■ **WHAT TO WORK ON**
Update the rows below so that "Identify the click coordinates" reads "Give click(x,y)" wherever it occurs, and leave everything else unchanged.

■ **GIVEN DATA**
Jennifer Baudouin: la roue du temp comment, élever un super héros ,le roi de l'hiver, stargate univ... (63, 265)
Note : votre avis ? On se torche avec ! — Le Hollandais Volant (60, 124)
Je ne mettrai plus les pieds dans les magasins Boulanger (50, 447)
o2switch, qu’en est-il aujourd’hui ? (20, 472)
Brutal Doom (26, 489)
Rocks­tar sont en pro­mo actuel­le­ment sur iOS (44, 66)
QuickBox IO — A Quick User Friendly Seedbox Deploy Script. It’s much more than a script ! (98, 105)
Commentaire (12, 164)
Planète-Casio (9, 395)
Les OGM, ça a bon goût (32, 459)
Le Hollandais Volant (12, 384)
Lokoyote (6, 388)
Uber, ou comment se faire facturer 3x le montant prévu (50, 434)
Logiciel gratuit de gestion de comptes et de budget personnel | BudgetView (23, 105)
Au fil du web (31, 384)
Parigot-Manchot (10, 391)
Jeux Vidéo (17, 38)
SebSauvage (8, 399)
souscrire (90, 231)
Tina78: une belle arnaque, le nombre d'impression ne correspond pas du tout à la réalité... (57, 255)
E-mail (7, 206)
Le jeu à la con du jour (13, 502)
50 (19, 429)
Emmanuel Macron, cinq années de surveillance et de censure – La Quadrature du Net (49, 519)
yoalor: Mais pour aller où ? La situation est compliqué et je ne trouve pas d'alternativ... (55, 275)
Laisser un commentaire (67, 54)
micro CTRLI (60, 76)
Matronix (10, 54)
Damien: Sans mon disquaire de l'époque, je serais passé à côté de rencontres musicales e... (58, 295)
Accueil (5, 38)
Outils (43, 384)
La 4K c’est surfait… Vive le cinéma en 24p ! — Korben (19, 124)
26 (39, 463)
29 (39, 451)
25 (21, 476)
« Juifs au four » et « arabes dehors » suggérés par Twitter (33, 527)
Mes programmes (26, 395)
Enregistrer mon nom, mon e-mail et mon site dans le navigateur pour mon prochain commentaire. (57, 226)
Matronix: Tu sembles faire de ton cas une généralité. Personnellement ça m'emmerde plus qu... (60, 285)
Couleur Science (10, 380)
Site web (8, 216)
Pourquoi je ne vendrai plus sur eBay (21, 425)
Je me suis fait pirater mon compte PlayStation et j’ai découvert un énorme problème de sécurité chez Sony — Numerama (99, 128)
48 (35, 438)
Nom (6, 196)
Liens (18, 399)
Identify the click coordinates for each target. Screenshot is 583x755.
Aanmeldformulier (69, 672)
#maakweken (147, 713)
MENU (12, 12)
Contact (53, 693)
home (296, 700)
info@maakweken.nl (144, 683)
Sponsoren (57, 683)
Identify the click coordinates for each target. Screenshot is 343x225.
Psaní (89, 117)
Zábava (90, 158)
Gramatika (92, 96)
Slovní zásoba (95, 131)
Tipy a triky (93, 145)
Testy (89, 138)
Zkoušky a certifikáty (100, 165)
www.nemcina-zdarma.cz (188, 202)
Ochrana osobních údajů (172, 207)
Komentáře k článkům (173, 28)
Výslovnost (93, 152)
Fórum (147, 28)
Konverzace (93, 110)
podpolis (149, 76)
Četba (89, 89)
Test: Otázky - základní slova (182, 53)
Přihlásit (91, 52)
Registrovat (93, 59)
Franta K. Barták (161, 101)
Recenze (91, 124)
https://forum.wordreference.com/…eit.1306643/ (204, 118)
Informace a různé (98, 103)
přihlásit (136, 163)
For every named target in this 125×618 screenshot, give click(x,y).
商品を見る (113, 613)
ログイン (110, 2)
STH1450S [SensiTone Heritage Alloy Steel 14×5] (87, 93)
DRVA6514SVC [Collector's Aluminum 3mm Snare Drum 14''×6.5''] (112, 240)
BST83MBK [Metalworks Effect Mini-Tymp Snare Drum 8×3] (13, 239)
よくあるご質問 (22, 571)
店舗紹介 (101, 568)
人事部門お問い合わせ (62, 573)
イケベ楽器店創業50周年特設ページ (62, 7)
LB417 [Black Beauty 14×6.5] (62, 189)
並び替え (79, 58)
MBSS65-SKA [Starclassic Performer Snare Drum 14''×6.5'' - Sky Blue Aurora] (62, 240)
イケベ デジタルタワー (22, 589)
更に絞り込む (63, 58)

■ **SOLUTION BELOW**
Jennifer Baudouin: la roue du temp comment, élever un super héros ,le roi de l'hiver, stargate univ... (63, 265)
Note : votre avis ? On se torche avec ! — Le Hollandais Volant (60, 124)
Je ne mettrai plus les pieds dans les magasins Boulanger (50, 447)
o2switch, qu’en est-il aujourd’hui ? (20, 472)
Brutal Doom (26, 489)
Rocks­tar sont en pro­mo actuel­le­ment sur iOS (44, 66)
QuickBox IO — A Quick User Friendly Seedbox Deploy Script. It’s much more than a script ! (98, 105)
Commentaire (12, 164)
Planète-Casio (9, 395)
Les OGM, ça a bon goût (32, 459)
Le Hollandais Volant (12, 384)
Lokoyote (6, 388)
Uber, ou comment se faire facturer 3x le montant prévu (50, 434)
Logiciel gratuit de gestion de comptes et de budget personnel | BudgetView (23, 105)
Au fil du web (31, 384)
Parigot-Manchot (10, 391)
Jeux Vidéo (17, 38)
SebSauvage (8, 399)
souscrire (90, 231)
Tina78: une belle arnaque, le nombre d'impression ne correspond pas du tout à la réalité... (57, 255)
E-mail (7, 206)
Le jeu à la con du jour (13, 502)
50 (19, 429)
Emmanuel Macron, cinq années de surveillance et de censure – La Quadrature du Net (49, 519)
yoalor: Mais pour aller où ? La situation est compliqué et je ne trouve pas d'alternativ... (55, 275)
Laisser un commentaire (67, 54)
micro CTRLI (60, 76)
Matronix (10, 54)
Damien: Sans mon disquaire de l'époque, je serais passé à côté de rencontres musicales e... (58, 295)
Accueil (5, 38)
Outils (43, 384)
La 4K c’est surfait… Vive le cinéma en 24p ! — Korben (19, 124)
26 (39, 463)
29 (39, 451)
25 (21, 476)
« Juifs au four » et « arabes dehors » suggérés par Twitter (33, 527)
Mes programmes (26, 395)
Enregistrer mon nom, mon e-mail et mon site dans le navigateur pour mon prochain commentaire. (57, 226)
Matronix: Tu sembles faire de ton cas une généralité. Personnellement ça m'emmerde plus qu... (60, 285)
Couleur Science (10, 380)
Site web (8, 216)
Pourquoi je ne vendrai plus sur eBay (21, 425)
Je me suis fait pirater mon compte PlayStation et j’ai découvert un énorme problème de sécurité chez Sony — Numerama (99, 128)
48 (35, 438)
Nom (6, 196)
Liens (18, 399)
Give click(x,y) for each target. Screenshot is 583x755.
Aanmeldformulier (69, 672)
#maakweken (147, 713)
MENU (12, 12)
Contact (53, 693)
home (296, 700)
info@maakweken.nl (144, 683)
Sponsoren (57, 683)
Give click(x,y) for each target. Screenshot is 343x225.
Psaní (89, 117)
Zábava (90, 158)
Gramatika (92, 96)
Slovní zásoba (95, 131)
Tipy a triky (93, 145)
Testy (89, 138)
Zkoušky a certifikáty (100, 165)
www.nemcina-zdarma.cz (188, 202)
Ochrana osobních údajů (172, 207)
Komentáře k článkům (173, 28)
Výslovnost (93, 152)
Fórum (147, 28)
Konverzace (93, 110)
podpolis (149, 76)
Četba (89, 89)
Test: Otázky - základní slova (182, 53)
Přihlásit (91, 52)
Registrovat (93, 59)
Franta K. Barták (161, 101)
Recenze (91, 124)
https://forum.wordreference.com/…eit.1306643/ (204, 118)
Informace a různé (98, 103)
přihlásit (136, 163)
For every named target in this 125×618 screenshot, give click(x,y).
商品を見る (113, 613)
ログイン (110, 2)
STH1450S [SensiTone Heritage Alloy Steel 14×5] (87, 93)
DRVA6514SVC [Collector's Aluminum 3mm Snare Drum 14''×6.5''] (112, 240)
BST83MBK [Metalworks Effect Mini-Tymp Snare Drum 8×3] (13, 239)
よくあるご質問 (22, 571)
店舗紹介 (101, 568)
人事部門お問い合わせ (62, 573)
イケベ楽器店創業50周年特設ページ (62, 7)
LB417 [Black Beauty 14×6.5] (62, 189)
並び替え (79, 58)
MBSS65-SKA [Starclassic Performer Snare Drum 14''×6.5'' - Sky Blue Aurora] (62, 240)
イケベ デジタルタワー (22, 589)
更に絞り込む (63, 58)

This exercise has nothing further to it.